Former U.S. Secretary of State Henry Kissinger said hes not arguing against AI and that its something that might even save us, without elaborating on the details.

Credit: DVIDS

Speaking in Washington, D.C. yesterday, former U.S. secretary of state Henry Kissinger said he's convinced of AI's potential to fundamentally alter human consciousness—including changes in our self-perception and to our strategic decision-making. He also slammed AI developers for insufficiently thinking through the implications of their creations.

Kissinger, now 96, was speaking to an audience attending the "Strength Through Innovation" conference being held at the Liaison Washington Hotel in Washington, D.C. The conference is being run by the National Security Commission on Artificial Intelligence, which was set up by Congress to evaluate the future of AI in the U.S. as it pertains to national security.

Kissinger, who served under President Richard Nixon during the Vietnam War, is a controversial figure who many argue is an unconvicted war criminal. That he's speaking at conferences and not spending his later years in a cold jail cell is understandably offensive to some observers.

"I've become convinced that AI and the surrounding disciplines are going to bring a change in human consciousness, like the Enlightenment."

Moderator Nadia Schadlow, who in 2018 served in the Trump administration as the Assistant to the President and as Deputy National Security Advisor for Strategy, asked Kissinger about his take on powerful, militarized artificial intelligence and how it might affect global security and strategic decision-making.
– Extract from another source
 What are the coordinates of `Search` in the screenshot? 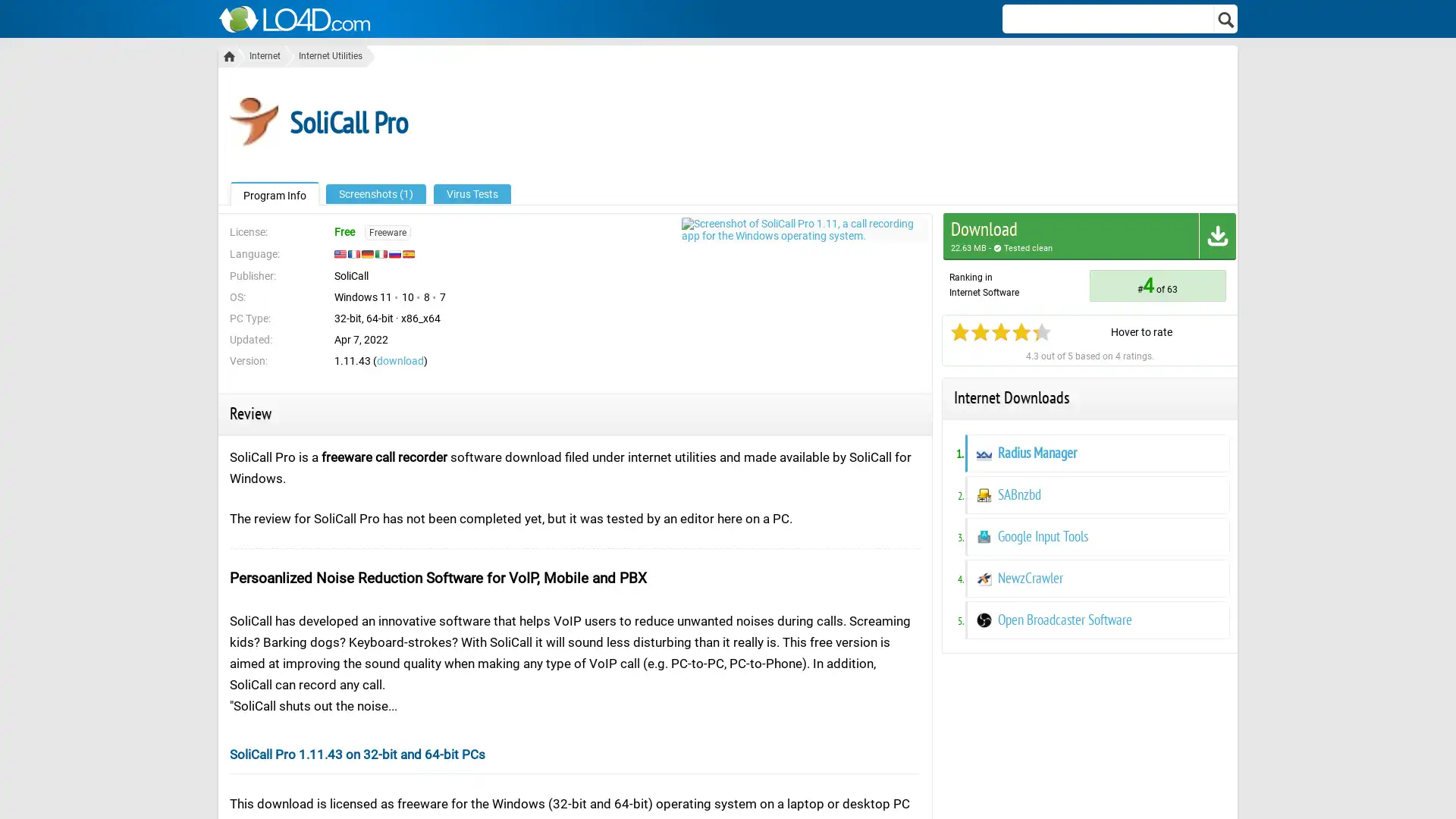 It's located at (1226, 18).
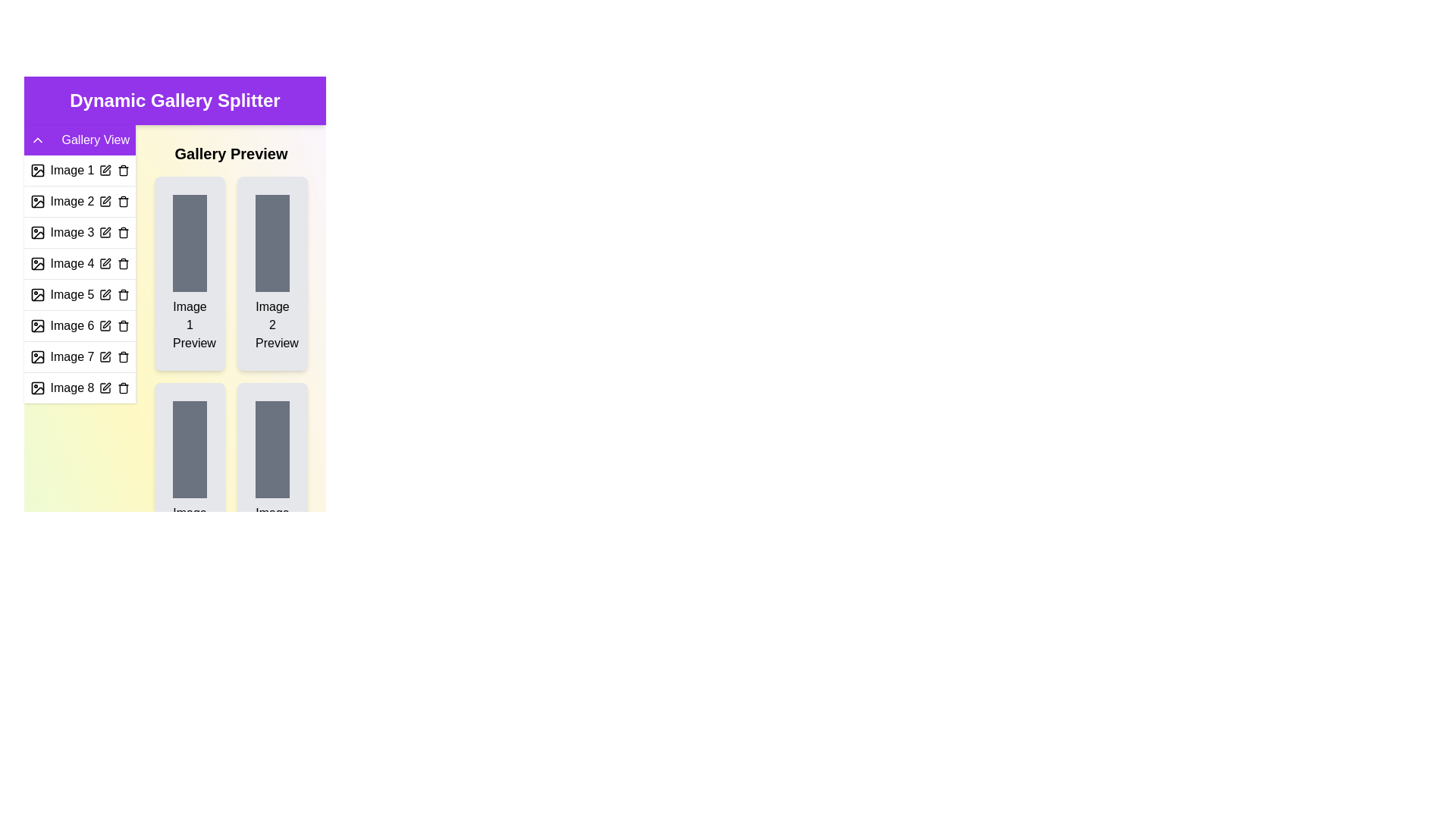 The image size is (1456, 819). I want to click on the Interactive icon group (Edit and Delete icons) located, so click(113, 295).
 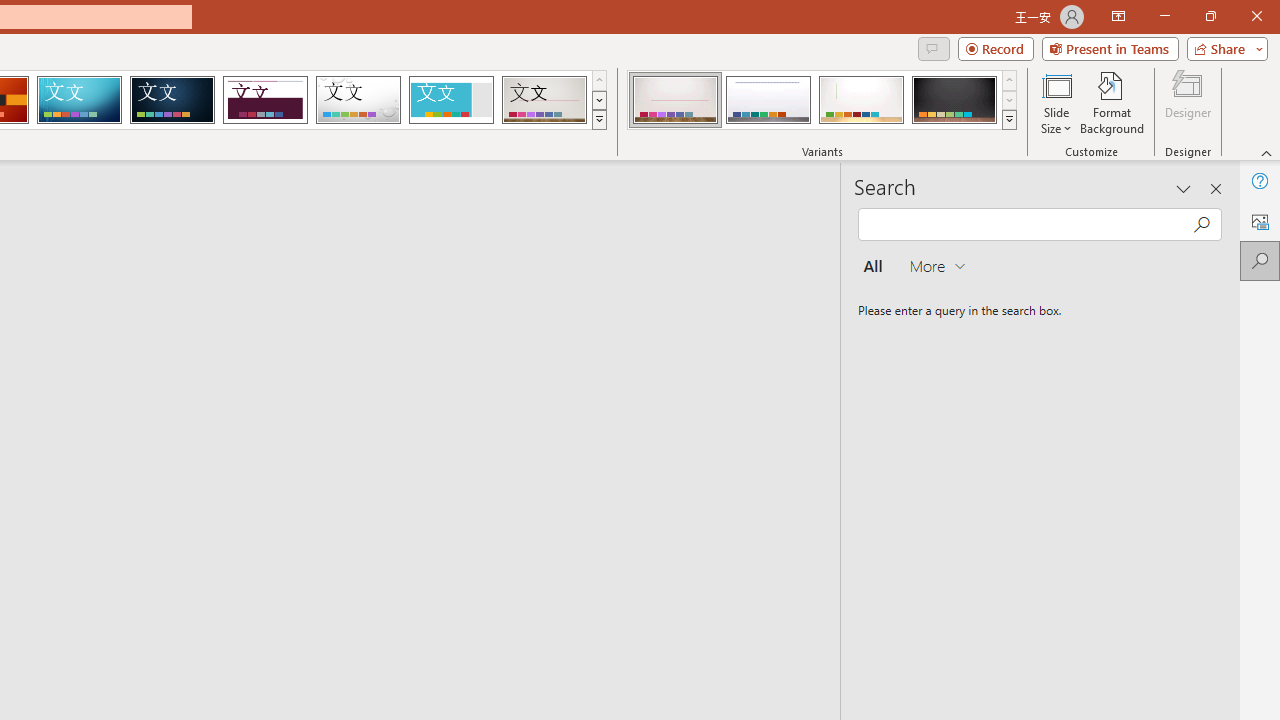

"I don't look at it as a technical person," said Kissinger. "I am concerned with the historical, philosophical, strategic aspect of it, and I've become convinced that AI and the surrounding disciplines are going to bring a change in human consciousness, like the Enlightenment," he said, adding: "That's why I'm here." His invocation of the 18th-century European Enlightenment was a reference to the paradigmatic intellectual shift that occurred during this important historical period, in which science, rationalism, and humanism largely replaced religious and faith-based thinking.